Le plan Vélo de la Ville de Paris

A Paris, le plan vélo, lancé par la Ville en 2015, ambitionne de projeter la part du vélo à 15% d’ici 2020. Pour ce faire, de nombres pistes cyclables ont été créées ainsi que des places de stationnement vélo sur l’espace public et la généralisation des zones 30. Suite à la ratification de la COP21, l’utilisation de ces modes de transports plus verts est amenée à augmenter dans le Grand Paris. Plus d’un étudiant sur 5 se déplace uniquement à vélo.

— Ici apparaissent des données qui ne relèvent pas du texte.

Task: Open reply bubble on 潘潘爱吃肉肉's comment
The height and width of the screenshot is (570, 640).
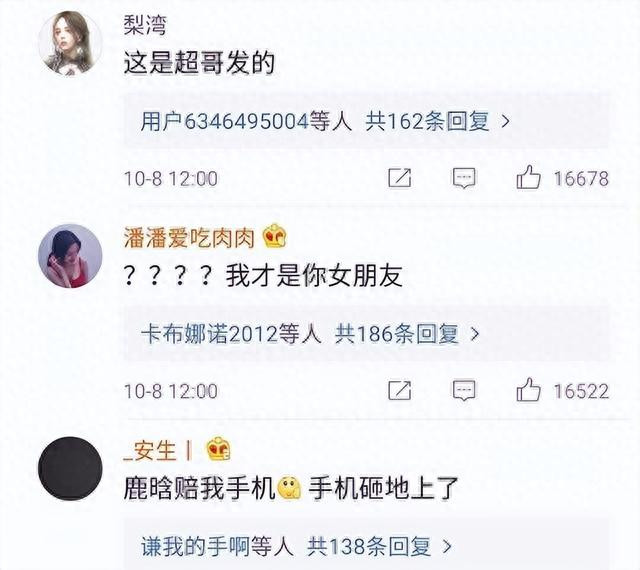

Au-delà des vélos (et des Vélibs, pour la déclinaison parisienne de l’équipement en libre-service), de nouveaux modes de transports sont apparus ces dernières années sur les trottoirs de nos villes. Gyroroues, gyropodes, skates, overboards ou encore trottinettes électriques sont de plus en plus prisés par les franciliens en quête de déplacements fluides et rapides avec des équipements peu encombrants.
Ces outils innovants s’inscrivent pleinement dans l’évolution de la mobilité urbaine ainsi que dans les enjeux propres au développement durable : alimentation électrique et réduction de la pollution générée par les transports automobiles.

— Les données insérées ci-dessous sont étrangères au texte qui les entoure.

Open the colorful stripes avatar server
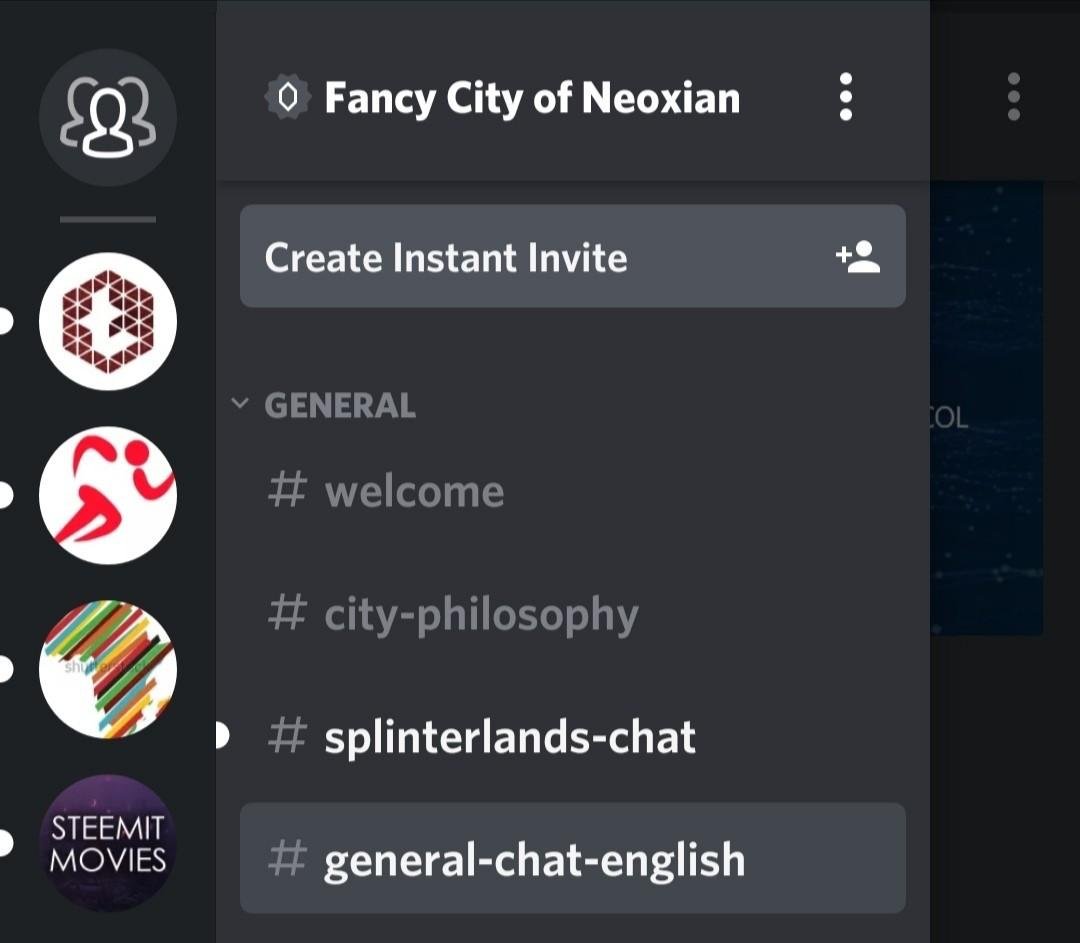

Le vélo, moyen idéal pour assainir l’air des villes ?

Les bicyclettes sont à l’origine d’une profonde mutation des déplacements en ville, observée également dans d’autres métropoles mondiales (Citi bike à New York City ou encore Docomo bike à Tokyo). La capitale française n’est pas une exception, mais s’inscrit au contraire dans une nouvelle dynamique de flux locaux pensés notamment en fonction de critères environnementaux.
C’est là également que se joue l’attractivité du territoire de la métropole du Grand Paris, fréquemment touchée par des pics de pollution en période estivale : développer davantage l’usage des vélos en libre-service représente un moyen pertinent pour désengorger les axes routiers et réduire les taux de particules fines dans l’air parisien.